The Tin How Temple (also spelled Tianhou Temple, ) is the oldest extant Taoist temple in San Francisco's Chinatown, and one of the oldest still-operating Chinese temples in the United States. It is dedicated to the Chinese sea goddess Mazu, who is known as Tin How (天后, Empress of Heavens) in Cantonese.

History
The temple was founded in 1852, reportedly at its current location by Day Ju, one of the first Chinese persons to arrive in San Francisco. The building was later destroyed in the 1906 earthquake and fire, with the image of the goddess, the temple bell, and part of the altar surviving. By then, ownership of the building site had transitioned to the Sue Hing Benevolent Association, which reopened it in 1910 on the top floor of a four-story building it built on the site.

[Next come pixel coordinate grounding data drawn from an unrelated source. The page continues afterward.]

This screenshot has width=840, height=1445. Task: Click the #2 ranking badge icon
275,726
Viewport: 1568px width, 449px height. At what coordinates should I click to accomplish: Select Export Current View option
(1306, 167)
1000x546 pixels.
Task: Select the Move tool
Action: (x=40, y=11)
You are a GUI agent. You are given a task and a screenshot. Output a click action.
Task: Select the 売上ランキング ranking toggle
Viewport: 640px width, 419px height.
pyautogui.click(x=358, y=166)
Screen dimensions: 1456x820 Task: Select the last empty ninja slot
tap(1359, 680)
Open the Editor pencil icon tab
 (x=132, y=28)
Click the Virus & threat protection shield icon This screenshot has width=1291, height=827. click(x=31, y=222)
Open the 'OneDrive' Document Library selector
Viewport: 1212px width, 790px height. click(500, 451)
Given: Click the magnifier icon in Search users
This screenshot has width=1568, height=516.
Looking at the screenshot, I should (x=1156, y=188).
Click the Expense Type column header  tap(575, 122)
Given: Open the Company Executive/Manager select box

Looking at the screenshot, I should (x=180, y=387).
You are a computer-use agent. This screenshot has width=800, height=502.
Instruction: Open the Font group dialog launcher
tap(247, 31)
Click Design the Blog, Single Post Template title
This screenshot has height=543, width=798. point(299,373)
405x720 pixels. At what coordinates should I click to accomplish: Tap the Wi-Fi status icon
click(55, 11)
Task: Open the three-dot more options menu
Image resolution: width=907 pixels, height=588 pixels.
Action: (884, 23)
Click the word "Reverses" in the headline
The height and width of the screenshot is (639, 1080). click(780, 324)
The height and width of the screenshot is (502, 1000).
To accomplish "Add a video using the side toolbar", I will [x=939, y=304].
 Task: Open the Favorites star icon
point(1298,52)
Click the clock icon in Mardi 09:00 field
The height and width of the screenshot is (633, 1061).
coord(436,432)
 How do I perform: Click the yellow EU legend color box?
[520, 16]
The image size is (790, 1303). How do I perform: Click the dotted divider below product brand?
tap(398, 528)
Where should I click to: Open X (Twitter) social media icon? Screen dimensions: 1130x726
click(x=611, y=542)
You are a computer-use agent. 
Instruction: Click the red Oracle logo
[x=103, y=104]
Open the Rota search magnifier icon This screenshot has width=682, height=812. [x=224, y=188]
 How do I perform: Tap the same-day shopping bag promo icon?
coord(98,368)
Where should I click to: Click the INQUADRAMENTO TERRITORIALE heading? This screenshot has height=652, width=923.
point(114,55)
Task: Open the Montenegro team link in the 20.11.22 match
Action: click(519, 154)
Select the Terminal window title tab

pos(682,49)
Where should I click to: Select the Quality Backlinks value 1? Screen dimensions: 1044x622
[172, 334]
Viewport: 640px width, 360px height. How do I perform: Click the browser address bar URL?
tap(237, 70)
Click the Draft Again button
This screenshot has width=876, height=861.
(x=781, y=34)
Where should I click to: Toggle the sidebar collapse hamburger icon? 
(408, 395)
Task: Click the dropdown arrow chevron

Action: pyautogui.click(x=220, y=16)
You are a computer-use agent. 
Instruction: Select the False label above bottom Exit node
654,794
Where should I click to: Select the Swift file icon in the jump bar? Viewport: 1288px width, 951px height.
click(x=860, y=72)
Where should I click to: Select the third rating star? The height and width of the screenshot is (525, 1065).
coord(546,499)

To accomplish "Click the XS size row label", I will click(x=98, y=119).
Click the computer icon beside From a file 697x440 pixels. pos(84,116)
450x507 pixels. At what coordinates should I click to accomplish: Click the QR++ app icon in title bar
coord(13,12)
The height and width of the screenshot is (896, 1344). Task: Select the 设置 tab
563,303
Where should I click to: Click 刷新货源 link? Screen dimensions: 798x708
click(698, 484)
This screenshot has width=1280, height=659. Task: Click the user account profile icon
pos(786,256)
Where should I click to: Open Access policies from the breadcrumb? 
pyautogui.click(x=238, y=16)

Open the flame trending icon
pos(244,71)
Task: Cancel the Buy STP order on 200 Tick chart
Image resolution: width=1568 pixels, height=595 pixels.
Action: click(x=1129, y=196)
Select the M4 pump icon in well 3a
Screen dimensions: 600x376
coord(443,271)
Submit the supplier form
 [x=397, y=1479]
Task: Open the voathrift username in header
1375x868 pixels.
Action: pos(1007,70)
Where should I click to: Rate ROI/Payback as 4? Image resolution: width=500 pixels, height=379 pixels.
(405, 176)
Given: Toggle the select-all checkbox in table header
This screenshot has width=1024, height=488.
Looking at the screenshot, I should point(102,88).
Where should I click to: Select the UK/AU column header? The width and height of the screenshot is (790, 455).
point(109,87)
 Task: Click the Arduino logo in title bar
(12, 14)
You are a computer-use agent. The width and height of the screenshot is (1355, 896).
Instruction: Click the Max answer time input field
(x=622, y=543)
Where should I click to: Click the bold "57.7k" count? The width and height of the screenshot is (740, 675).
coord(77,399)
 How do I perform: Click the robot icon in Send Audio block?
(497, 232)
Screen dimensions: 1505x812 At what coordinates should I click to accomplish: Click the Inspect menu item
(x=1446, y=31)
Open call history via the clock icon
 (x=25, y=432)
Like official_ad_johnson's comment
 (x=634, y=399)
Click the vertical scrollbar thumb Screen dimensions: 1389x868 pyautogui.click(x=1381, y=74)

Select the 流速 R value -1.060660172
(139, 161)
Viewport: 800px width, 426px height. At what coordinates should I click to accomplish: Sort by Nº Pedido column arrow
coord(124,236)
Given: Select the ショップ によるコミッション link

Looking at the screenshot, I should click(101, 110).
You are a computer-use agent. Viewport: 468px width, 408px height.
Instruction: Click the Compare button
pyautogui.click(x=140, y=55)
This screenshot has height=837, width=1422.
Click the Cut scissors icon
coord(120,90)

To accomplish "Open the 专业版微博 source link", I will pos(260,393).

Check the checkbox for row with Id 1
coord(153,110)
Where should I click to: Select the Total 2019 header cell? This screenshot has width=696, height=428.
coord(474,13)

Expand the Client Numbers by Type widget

The temple closed in 1955 and reopened on May 4, 1975, after the Immigration and Nationality Act of 1965 had caused a rejuvenation of San Francisco's Chinatown.

In May 2010, the one-hundredth anniversary of the temple was celebrated by a religious procession through the streets in the neighborhood, including dances and fireworks. The temple is a significant landmark in Chinatown; the Chinese name for Waverly Place is .

Visiting
The temple is open daily between 10:00 A.M. and 3:00 P.M., excepting holidays. Admission is free with permission from the attendant, and donations are accepted. Photography is not allowed inside the temple.

See also
Although both temples are dedicated to Mazu, the Tin How Temple is not to be confused with the "Ma-Tsu Temple of U.S.A." two blocks north of it, which was founded in 1986 with affiliation to the Chaotian Temple in Taiwan. There is also another temple that is dedicated to Mazu in Los Angeles's Chinatown which is known as Thien Hau Temple (Los Angeles).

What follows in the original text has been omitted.